The coupling of dark energy to dark matter is considered as a way to mediate interactions between these components, potentially alleviating the coincidence problem. Models such as the generalized Chaplygin gas seek to unify dark energy and dark matter, yet face stringent constraints particularly from large-scale structure data.

Modified Gravity: $f(R)$ and Scalar-Tensor Theories

Modifications to General Relativity, such as $f(R)$ gravity, are also explored as a means of explaining dark energy phenomena. The paper highlights the constraints and conditions necessary for $f(R)$ models to be viable both cosmologically and locally. These models have the potential to mimic cosmic acceleration effects without necessitating a cosmological constant.

Observational Signatures and Local Gravity Constraints

Metric $f(R)$ theories can potentially distinguish themselves from $\Lambda$CDM by predicting certain signatures in the growth rate of cosmic perturbations and weak lensing surveys. The chameleon mechanism, which adjusts the field's effective mass based on local density, can provide compliance with solar system experiments.

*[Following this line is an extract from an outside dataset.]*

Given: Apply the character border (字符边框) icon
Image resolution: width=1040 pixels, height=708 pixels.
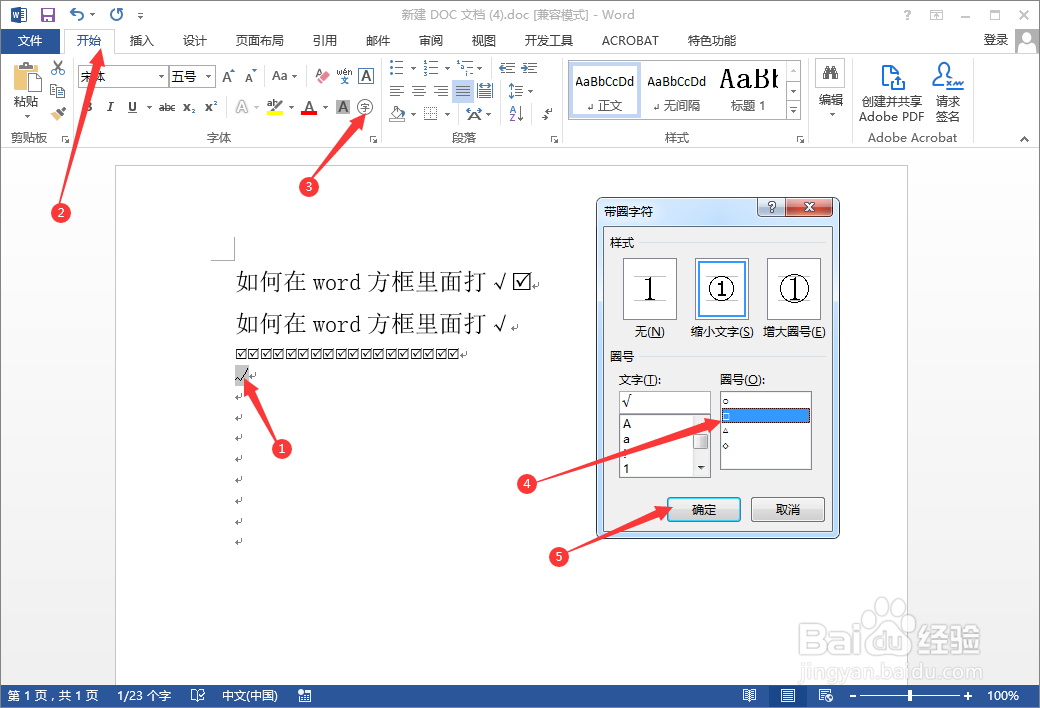Looking at the screenshot, I should pyautogui.click(x=365, y=75).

Theoretical Implications and Future Directions

The paper emphasizes the importance of devising theoretical models that effectively resolve the cosmological constant problem while fitting observational data. Both scalar-field and modified gravity approaches remain promising, though significant challenges persist, including consistency with local gravity tests and observational evidence.

Concluding Thoughts

As the nature of dark energy continues to elude definitive explanation, this paper offers a systematic review of both established and emerging models. The quest for understanding dark energy involves rigorous standard model testing, innovative model building, careful observational scrutiny, and the persistence required to eventually reveal the true dynamics behind cosmic acceleration. Future developments in cosmological observations and theoretical frameworks promise to deepen our understanding of dark energy and its role in the Universe.